At this point, the Tigers are in listening mode, though it's apparently more active than passive. Coming out of baseball's GM Meetings earlier this week, when Granderson and Edwin Jackson apparently hit the trade market in terms of availability, the Tigers continue to gauge interest on players, though they're staying silent on talks. No deals are believed to be close, and probably won't be until the Tigers can gather as much interest as possible to see if they can get the package they want.
"[GM Dave Dombrowski] is in charge of that one," Brewers general manager Doug Melvin told the Milwaukee Journal Sentinel in confirming their interest in Jackson. "They'll identify which clubs are matches and they'll call them. He's looking for young players and young pitchers."
The Angels have a situation with their own free agents, notably dangerous leadoff man Chone Figgins. His departure to another club would create a need for a leadoff hitter, but Granderson isn't nearly the style of player that Figgins is. If anything, Granderson more closely mirrors Hunter, a leadoff man in Minnesota early in his career.
Though Granderson has played center field his entire career, the idea of Granderson as a corner outfielder was expected to come up with clubs. The Tigers debated moving him a couple of years ago when Cameron Maybin, who some in the organization saw as stronger defensively, was seemingly closing on the big leagues.
The idea of playing left field probably wouldn't be a problem for Granderson, a friend of Hunter dating back to their days as AL Central rivals while Hunter was with the Twins. Granderson was one of many Tigers outfielders to get advice from Hunter, and has cited Hunter many times when talking about the challenge of playing center field in Comerica Park.
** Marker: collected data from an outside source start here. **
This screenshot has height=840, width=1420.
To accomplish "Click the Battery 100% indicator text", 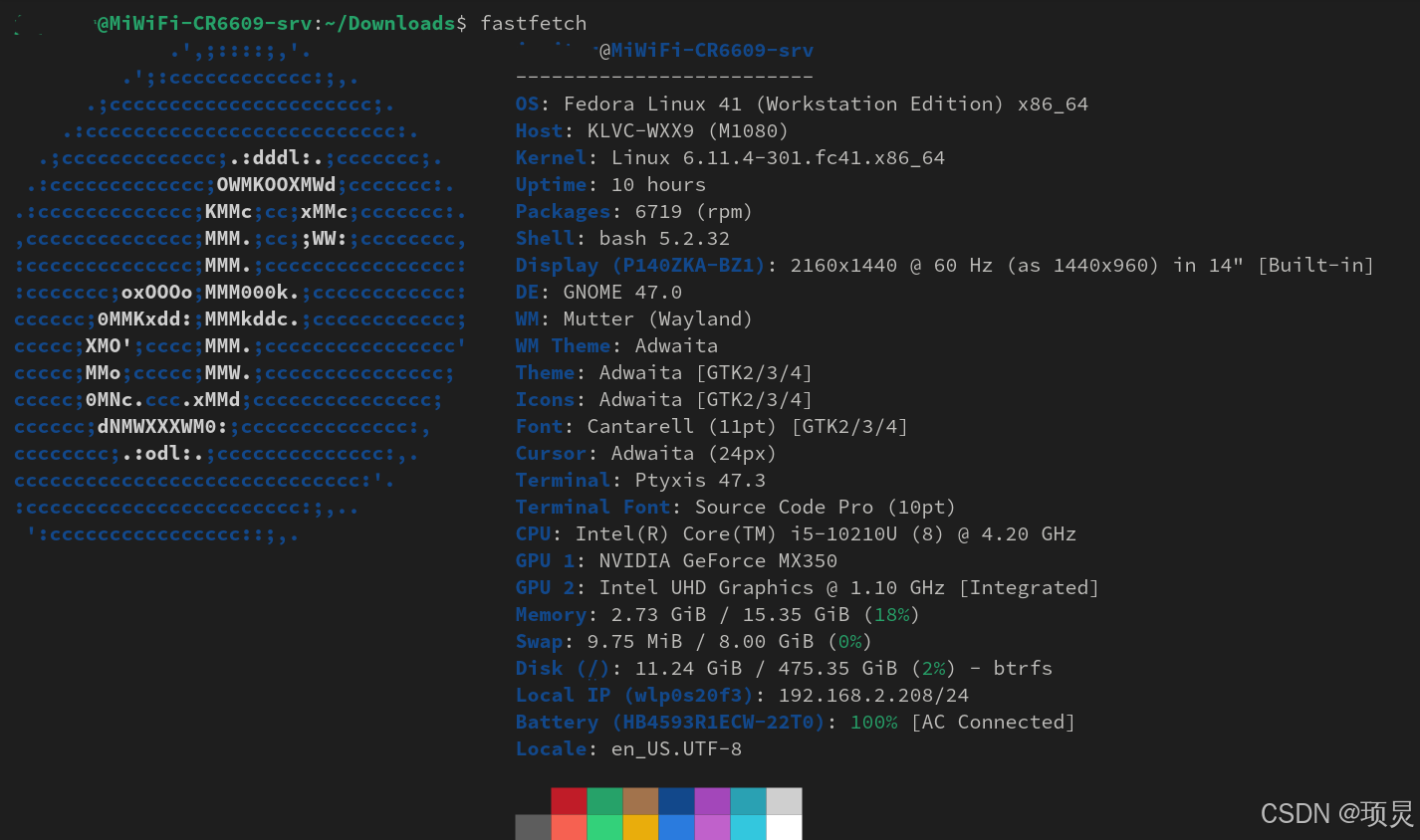I will pos(873,722).
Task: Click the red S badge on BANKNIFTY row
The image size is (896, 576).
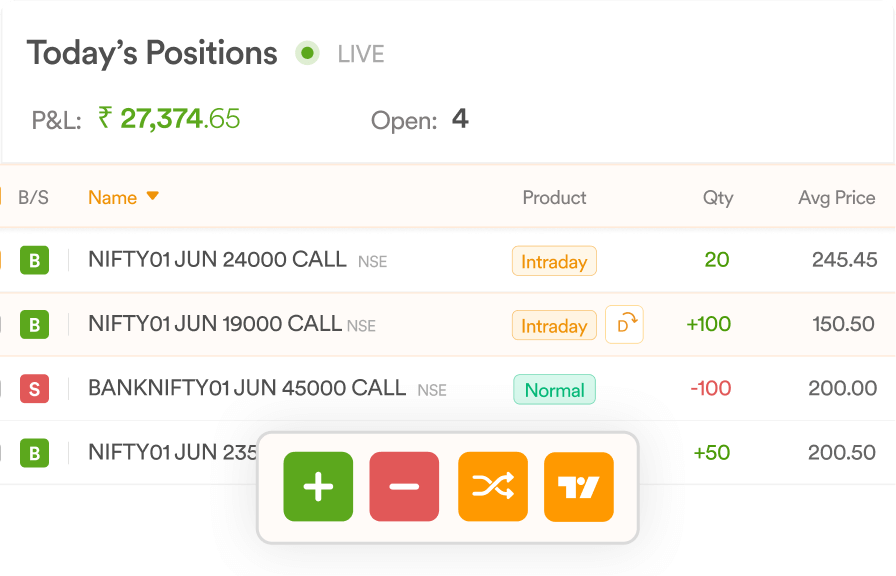Action: coord(34,389)
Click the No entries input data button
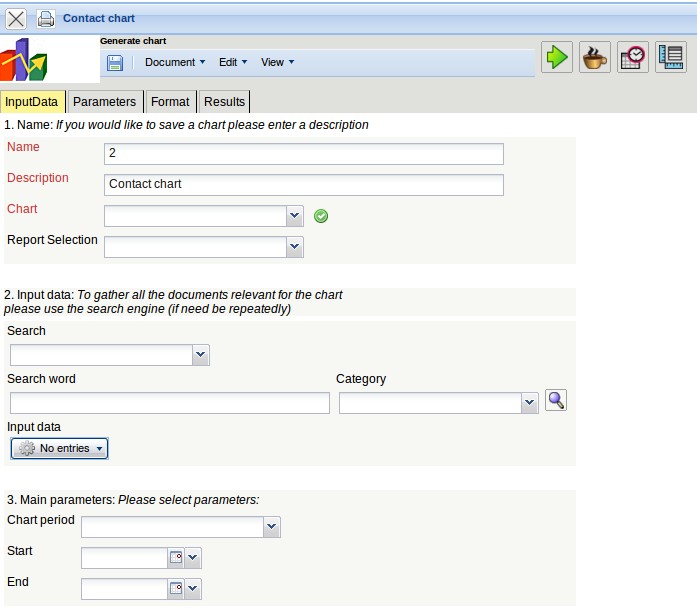 tap(59, 449)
Granderson's past feelings about Angel Stadium are positive, with good reason. He's a .353 (30-for-85) career hitter at Angel Stadium, and his eight home runs in 21 games there are as many as he has hit anywhere other than Detroit. His 7-for-12, three-homer performance during Detroit's three-game series there in April was one of his two or three best series of the season, and included some solid defensive plays.
"The running turf is great," Granderson said of Angel Stadium in August. "It's like being on turf, but not as hard. It's extremely fast to move around. The ball's going to bounce around on the ground, but really doesn't take bad hops for the most part. I know the infielders, they say it's hard for them, but for me I know if it's coming through, it's going to stay down for the most part. And it's not that big. Center field right behind me is right at 400 [feet]."
Neither Granderson nor his agent, Matt Brown, have talked with the Tigers about his situation. Nor do they expect to hear anything unless a trade scenario further develops, Brown said Friday.
The Tigers, of course, would be more concerned with what teams have to offer for their All-Star center fielder. And any deal is expected to require young talent rather than extra pieces. Ironically, the Tigers outbid the Angels in terms of prospects when they acquired Miguel Cabrera from the Marlins two years ago.
But the Angels still have plenty of young talent, both currently with the big club and trying to crack the roster. Wood was a highly-touted prospect two years ago, having made his Major League debut that year. He hasn't stuck in the big leagues, but his hitting hasn't waned much in three seasons at Triple-A Salt Lake.
Primarily a shortstop coming up, Wood split last season between short and third base, and has the hitting potential for either position. The Tigers have a murky future at both spots, having seen a disappointing season from shortstop prospect Cale Iorg and having lacked a third-base prospect since 2002 first-round Draft pick Scott Moore struggled in their system. Brandon Inge, meanwhile, is up for free agency next winter.
Pettit is more of a corner outfielder than center fiender, but he emerged as a hitter this year with a .321 average, 30 doubles, eight homers and 58 RBIs at Salt Lake. He stole 18 bases in 20 attempts.
At the Major League level, there's Izturis, a strong defender in the middle infield who spent this year getting spot starts at second and short. However, he's eligible for free agency after next season, essentially making him a stopgap rather than a long-term fix. Given how critical fellow middle infielders Erick Aybar and Howie Kendrick were in the Angels' run to the ALCS, getting them would likely be difficult without more to offer.